> [INSTRUCTIONS FOR THE TASK]:
Please render the items, from the start through the line containing "Action: point(27,242)", as a JSON list of strings with one string per line, leaving out blank lines.

> [RECORDS SHOWN]:
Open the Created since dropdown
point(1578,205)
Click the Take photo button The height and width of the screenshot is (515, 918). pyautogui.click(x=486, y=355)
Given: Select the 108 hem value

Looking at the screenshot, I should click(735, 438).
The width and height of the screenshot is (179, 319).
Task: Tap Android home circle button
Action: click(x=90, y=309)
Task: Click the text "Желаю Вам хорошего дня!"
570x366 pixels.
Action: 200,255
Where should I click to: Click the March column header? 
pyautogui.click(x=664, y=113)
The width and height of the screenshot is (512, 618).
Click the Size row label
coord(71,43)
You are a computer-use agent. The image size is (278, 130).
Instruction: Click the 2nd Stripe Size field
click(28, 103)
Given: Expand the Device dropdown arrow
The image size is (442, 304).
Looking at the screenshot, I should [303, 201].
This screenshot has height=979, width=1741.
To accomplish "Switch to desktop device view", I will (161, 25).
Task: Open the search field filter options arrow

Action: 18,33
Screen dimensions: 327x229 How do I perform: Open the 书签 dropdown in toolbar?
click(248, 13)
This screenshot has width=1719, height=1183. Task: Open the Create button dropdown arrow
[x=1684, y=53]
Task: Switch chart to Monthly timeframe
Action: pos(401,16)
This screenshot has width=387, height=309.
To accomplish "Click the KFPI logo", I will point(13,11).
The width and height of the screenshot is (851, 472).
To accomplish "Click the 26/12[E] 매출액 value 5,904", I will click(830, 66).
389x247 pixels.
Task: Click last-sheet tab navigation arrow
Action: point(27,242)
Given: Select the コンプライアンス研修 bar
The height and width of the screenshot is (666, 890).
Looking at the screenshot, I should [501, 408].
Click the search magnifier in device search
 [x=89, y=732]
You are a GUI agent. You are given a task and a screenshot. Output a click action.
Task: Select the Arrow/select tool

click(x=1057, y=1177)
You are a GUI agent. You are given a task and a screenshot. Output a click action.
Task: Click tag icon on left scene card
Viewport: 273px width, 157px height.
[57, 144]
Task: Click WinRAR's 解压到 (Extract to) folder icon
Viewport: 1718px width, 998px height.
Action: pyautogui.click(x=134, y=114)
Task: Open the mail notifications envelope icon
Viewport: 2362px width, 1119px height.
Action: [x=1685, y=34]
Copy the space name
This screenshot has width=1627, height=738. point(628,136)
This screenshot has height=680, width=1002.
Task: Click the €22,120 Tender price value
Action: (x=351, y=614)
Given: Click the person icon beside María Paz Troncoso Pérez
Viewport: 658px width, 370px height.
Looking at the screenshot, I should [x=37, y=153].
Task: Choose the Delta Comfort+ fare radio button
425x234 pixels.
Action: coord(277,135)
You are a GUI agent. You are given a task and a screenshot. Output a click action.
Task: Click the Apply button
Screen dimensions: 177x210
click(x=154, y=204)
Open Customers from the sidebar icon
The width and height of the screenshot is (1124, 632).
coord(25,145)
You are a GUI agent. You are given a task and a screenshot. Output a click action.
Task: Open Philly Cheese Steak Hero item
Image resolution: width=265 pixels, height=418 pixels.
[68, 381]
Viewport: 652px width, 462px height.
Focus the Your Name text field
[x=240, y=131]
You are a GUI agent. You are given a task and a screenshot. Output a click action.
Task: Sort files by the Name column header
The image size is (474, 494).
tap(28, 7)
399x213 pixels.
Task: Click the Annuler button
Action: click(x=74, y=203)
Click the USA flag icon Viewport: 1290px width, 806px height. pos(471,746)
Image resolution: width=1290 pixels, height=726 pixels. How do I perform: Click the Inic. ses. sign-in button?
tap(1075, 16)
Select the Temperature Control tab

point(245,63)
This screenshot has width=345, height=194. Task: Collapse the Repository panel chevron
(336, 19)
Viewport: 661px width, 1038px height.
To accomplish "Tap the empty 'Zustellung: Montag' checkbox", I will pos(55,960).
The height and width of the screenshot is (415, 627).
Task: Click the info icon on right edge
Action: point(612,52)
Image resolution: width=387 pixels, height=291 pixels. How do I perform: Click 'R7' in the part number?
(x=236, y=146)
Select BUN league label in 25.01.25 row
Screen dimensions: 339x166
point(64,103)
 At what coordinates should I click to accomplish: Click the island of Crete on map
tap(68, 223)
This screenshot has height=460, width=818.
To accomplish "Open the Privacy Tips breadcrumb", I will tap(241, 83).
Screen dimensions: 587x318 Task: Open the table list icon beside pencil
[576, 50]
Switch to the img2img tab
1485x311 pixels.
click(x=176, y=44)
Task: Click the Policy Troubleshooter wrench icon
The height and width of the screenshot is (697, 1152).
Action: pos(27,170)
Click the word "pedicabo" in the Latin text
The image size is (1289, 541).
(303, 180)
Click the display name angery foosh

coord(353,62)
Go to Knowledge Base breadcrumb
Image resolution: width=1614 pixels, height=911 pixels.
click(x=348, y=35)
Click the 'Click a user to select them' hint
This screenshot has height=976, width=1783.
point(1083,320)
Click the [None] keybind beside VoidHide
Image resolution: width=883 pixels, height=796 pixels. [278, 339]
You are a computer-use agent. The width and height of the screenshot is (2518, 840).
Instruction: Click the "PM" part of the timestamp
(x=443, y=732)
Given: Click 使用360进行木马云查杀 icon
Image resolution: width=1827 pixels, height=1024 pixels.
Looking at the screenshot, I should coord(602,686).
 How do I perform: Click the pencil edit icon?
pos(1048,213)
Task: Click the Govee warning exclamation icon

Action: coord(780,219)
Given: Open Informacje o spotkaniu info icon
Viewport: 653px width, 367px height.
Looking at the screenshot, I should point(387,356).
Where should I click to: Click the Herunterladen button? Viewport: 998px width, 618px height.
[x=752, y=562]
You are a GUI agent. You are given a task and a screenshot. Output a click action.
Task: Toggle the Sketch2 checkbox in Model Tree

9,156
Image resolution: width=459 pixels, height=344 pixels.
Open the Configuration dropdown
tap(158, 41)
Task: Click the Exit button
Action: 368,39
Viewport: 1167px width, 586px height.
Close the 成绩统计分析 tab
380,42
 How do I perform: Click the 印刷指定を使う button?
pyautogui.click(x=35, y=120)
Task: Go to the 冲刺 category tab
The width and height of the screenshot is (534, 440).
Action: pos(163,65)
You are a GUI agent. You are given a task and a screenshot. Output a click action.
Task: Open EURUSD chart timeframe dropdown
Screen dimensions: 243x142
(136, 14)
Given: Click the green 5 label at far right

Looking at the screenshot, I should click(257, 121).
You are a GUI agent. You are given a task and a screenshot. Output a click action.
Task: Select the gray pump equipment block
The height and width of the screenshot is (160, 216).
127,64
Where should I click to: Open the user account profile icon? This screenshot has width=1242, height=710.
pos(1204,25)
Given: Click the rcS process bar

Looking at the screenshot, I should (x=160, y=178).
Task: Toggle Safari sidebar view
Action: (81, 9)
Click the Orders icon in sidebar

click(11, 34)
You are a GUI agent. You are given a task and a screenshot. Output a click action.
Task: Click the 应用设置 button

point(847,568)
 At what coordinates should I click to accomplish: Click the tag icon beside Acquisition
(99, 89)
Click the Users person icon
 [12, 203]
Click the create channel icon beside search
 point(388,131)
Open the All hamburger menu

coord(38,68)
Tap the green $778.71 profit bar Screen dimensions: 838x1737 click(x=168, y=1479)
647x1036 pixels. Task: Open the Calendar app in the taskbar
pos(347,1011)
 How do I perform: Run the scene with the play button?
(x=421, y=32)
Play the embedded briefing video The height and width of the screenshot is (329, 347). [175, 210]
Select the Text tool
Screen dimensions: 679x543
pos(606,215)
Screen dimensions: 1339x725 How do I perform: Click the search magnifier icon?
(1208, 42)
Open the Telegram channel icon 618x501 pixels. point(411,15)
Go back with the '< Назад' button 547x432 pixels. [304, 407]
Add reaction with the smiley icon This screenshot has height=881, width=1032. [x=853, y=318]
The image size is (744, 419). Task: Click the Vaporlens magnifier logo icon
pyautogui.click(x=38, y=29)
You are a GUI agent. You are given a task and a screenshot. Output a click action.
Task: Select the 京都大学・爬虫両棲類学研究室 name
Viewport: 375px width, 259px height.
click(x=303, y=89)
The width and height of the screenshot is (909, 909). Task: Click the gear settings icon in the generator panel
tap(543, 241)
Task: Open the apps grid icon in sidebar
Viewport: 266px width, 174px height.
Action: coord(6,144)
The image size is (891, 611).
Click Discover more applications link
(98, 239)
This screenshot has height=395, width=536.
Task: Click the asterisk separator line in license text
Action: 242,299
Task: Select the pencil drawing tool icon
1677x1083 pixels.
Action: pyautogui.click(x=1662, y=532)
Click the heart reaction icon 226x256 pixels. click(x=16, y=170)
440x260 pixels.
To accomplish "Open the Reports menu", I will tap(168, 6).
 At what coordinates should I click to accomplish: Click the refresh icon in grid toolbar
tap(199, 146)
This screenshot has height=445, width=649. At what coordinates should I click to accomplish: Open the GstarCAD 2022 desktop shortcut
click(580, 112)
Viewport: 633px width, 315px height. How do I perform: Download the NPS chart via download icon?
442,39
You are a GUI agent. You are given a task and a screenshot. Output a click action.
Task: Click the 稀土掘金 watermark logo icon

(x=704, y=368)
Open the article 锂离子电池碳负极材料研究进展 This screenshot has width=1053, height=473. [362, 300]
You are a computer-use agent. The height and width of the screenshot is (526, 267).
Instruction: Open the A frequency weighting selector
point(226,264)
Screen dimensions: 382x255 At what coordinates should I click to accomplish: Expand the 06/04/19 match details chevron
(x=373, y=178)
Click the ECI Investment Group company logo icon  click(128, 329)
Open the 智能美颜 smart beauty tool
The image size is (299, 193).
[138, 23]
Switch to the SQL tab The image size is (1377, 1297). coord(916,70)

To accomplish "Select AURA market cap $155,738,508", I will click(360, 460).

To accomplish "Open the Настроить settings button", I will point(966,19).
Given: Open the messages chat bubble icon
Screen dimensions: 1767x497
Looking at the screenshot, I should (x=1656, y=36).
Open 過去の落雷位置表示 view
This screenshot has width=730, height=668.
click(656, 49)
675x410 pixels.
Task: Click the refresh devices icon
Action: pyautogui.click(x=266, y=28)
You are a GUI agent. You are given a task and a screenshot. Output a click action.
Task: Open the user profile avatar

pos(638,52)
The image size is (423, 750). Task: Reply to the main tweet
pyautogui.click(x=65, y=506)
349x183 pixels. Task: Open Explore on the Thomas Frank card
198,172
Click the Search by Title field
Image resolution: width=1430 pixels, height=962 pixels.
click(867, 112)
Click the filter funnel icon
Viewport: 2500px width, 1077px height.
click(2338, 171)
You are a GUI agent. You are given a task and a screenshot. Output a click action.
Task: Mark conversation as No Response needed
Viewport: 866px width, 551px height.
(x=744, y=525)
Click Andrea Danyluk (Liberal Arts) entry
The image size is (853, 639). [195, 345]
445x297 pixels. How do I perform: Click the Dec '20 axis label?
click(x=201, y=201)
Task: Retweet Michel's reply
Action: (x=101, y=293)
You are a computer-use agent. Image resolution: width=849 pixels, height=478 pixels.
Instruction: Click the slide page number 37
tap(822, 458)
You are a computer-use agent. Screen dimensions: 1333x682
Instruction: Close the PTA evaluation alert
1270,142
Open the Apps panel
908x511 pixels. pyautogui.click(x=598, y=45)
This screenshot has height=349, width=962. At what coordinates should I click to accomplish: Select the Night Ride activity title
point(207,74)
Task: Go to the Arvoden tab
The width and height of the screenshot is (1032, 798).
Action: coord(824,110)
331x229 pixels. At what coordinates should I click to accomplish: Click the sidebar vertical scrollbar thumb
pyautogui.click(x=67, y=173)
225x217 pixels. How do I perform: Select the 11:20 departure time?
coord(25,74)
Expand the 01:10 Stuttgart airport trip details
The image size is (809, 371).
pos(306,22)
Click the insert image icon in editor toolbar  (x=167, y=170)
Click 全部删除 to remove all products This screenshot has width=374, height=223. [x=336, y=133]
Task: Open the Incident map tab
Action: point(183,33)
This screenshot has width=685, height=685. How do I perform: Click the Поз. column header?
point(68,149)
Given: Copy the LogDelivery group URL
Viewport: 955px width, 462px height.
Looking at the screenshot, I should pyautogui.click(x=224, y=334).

> [SOLUTION FOR THIS PROBLEM]:
[
  "Open the Created since dropdown",
  "point(1578,205)",
  "Click the Take photo button The height and width of the screenshot is (515, 918). pyautogui.click(x=486, y=355)",
  "Given: Select the 108 hem value",
  "Looking at the screenshot, I should click(735, 438).",
  "The width and height of the screenshot is (179, 319).",
  "Task: Tap Android home circle button",
  "Action: click(x=90, y=309)",
  "Task: Click the text \"Желаю Вам хорошего дня!\"",
  "570x366 pixels.",
  "Action: 200,255",
  "Where should I click to: Click the March column header? ",
  "pyautogui.click(x=664, y=113)",
  "The width and height of the screenshot is (512, 618).",
  "Click the Size row label",
  "coord(71,43)",
  "You are a computer-use agent. The image size is (278, 130).",
  "Instruction: Click the 2nd Stripe Size field",
  "click(28, 103)",
  "Given: Expand the Device dropdown arrow",
  "The image size is (442, 304).",
  "Looking at the screenshot, I should [303, 201].",
  "This screenshot has height=979, width=1741.",
  "To accomplish \"Switch to desktop device view\", I will (161, 25).",
  "Task: Open the search field filter options arrow",
  "Action: 18,33",
  "Screen dimensions: 327x229 How do I perform: Open the 书签 dropdown in toolbar?",
  "click(248, 13)",
  "This screenshot has width=1719, height=1183. Task: Open the Create button dropdown arrow",
  "[x=1684, y=53]",
  "Task: Switch chart to Monthly timeframe",
  "Action: pos(401,16)",
  "This screenshot has width=387, height=309.",
  "To accomplish \"Click the KFPI logo\", I will point(13,11).",
  "The width and height of the screenshot is (851, 472).",
  "To accomplish \"Click the 26/12[E] 매출액 value 5,904\", I will click(830, 66).",
  "389x247 pixels.",
  "Task: Click last-sheet tab navigation arrow",
  "Action: point(27,242)"
]